Sinon, quelques blagues histoire de faire un clin d’œil aux WEHRMACHT et leur trilogie « Everb »/ « E » / « Micro-E » (« Close »/ « Closer »/ « Almost », huit secondes à chaque fois, cocasse), des éclairs de non génie (« A Sword In The Mud », ou comment signer un titre plus long en mots qu’en musique), des déclarations d’amour presque Rock dans le fond, mais ignobles dans la forme (« Rock’n’Roll Rectory »), et une infrabasse qui frise et défrise le non-sens absolu (« Bible Basher Thrasher », pire c’est possible, mais y’a des taxes en sus).

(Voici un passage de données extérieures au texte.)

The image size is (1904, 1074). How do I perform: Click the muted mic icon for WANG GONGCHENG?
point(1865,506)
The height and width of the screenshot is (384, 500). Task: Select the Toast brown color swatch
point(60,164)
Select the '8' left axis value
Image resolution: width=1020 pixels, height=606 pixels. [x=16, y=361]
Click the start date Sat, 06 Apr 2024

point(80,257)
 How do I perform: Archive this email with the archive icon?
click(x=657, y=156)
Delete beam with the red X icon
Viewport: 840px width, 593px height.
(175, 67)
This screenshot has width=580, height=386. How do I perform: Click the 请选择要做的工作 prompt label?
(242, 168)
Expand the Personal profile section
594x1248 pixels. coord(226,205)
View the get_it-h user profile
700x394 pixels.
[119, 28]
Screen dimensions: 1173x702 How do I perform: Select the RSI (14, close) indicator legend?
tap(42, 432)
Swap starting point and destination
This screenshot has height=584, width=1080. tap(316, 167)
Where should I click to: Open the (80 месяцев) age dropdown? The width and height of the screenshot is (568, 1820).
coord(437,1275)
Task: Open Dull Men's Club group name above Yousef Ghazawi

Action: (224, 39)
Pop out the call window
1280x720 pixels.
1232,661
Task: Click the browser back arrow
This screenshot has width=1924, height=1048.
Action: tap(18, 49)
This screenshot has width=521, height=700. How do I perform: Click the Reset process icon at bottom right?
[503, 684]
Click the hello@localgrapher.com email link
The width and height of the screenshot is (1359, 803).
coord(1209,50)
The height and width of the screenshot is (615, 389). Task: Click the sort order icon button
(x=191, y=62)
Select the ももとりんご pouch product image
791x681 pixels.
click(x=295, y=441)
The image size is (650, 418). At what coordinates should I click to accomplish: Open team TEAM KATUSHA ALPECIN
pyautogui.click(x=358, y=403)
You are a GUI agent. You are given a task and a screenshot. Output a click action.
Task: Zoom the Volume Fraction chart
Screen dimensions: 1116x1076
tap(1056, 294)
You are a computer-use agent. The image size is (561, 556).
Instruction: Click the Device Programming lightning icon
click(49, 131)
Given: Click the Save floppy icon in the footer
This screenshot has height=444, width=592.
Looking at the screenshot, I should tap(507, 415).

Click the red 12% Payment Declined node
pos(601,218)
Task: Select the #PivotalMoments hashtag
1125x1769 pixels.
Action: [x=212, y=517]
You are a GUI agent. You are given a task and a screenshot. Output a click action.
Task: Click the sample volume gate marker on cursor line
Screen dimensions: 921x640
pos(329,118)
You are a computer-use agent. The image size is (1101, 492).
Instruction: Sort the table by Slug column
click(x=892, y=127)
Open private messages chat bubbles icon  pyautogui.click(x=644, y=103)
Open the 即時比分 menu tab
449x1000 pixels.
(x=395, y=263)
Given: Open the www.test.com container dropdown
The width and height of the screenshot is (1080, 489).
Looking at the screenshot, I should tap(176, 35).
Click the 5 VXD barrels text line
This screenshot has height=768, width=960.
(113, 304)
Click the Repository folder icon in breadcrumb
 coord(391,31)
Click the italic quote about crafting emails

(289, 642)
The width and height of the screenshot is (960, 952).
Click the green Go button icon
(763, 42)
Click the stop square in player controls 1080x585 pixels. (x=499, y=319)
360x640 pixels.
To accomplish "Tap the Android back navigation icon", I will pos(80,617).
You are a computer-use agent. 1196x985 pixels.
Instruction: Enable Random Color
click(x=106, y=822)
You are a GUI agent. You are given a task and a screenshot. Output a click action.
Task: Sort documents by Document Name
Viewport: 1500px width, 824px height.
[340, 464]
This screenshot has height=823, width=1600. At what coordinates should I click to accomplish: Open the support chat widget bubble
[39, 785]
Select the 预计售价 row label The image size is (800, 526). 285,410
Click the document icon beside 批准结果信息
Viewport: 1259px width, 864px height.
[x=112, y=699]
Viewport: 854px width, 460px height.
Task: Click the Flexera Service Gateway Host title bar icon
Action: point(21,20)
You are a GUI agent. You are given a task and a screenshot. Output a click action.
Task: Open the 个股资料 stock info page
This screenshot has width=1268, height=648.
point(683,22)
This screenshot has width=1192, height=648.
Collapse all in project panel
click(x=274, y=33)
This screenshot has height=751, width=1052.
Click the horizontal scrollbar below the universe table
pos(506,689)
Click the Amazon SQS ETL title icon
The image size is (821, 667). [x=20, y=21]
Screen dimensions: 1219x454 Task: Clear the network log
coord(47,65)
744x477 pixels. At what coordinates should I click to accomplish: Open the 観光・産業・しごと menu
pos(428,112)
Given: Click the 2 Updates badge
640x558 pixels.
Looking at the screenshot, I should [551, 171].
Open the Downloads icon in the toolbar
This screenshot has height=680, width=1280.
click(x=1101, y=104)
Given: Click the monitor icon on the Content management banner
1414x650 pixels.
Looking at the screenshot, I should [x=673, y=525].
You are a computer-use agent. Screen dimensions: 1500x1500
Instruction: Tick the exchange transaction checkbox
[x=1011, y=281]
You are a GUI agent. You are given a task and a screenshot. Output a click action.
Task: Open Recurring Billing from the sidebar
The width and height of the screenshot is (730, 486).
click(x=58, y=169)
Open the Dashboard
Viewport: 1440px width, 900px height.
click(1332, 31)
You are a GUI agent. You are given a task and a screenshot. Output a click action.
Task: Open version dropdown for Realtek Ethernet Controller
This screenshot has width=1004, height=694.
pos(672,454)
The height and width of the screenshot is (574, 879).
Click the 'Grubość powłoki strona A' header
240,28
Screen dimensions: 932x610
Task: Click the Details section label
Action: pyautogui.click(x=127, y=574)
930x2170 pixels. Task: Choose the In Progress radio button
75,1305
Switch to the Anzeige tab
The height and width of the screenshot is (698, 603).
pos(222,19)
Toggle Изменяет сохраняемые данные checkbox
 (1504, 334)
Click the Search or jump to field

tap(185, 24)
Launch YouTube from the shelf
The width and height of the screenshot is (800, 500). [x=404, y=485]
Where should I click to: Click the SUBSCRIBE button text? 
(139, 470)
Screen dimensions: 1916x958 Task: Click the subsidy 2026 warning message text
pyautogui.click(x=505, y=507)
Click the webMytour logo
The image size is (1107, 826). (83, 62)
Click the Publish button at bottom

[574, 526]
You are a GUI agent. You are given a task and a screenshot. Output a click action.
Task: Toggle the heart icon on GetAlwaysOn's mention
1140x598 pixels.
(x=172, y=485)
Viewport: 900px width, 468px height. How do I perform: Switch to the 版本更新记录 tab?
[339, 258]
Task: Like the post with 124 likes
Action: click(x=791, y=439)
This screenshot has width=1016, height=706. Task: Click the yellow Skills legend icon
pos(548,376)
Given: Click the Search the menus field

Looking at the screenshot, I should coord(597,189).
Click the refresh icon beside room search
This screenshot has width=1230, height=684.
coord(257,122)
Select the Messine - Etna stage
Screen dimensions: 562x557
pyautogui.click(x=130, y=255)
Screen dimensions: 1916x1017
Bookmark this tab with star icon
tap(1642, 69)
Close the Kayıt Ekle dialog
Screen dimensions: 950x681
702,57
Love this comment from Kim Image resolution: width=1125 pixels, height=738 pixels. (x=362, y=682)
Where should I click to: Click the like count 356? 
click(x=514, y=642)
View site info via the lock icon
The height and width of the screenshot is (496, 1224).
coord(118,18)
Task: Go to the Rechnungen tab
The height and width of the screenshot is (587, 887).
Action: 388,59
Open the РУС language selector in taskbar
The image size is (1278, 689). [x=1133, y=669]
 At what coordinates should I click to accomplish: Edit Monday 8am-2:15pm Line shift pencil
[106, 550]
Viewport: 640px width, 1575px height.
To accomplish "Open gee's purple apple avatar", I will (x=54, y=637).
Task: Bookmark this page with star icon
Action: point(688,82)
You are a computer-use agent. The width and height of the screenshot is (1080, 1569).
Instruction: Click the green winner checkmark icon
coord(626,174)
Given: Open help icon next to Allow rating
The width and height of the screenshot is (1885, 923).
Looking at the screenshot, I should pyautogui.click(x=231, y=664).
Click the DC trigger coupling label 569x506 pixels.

On se la joue parfois accords n’imp’ genre Danny Johnston en goguette avec les FLIPPER sous la supervision de l’infirmier John Zorn (« Perverts Penance »), et puis…

Et puis, c’est du Total Devastation Noisecore alors je ne vais certainement pas me moucher du coude encore cinq minutes, je pense que j’en ai largement trop dit.

Disons simplement que ce nouvel album des HOLY BONER produit le même genre de réaction sur l’auditeur que la vision d’une énorme araignée sur un touriste égaré dans un hôtel paumé de Perth (blanche, évidemment). Vilaine bébête, vilain groupe.

Mais je les adore, cela va sans dire.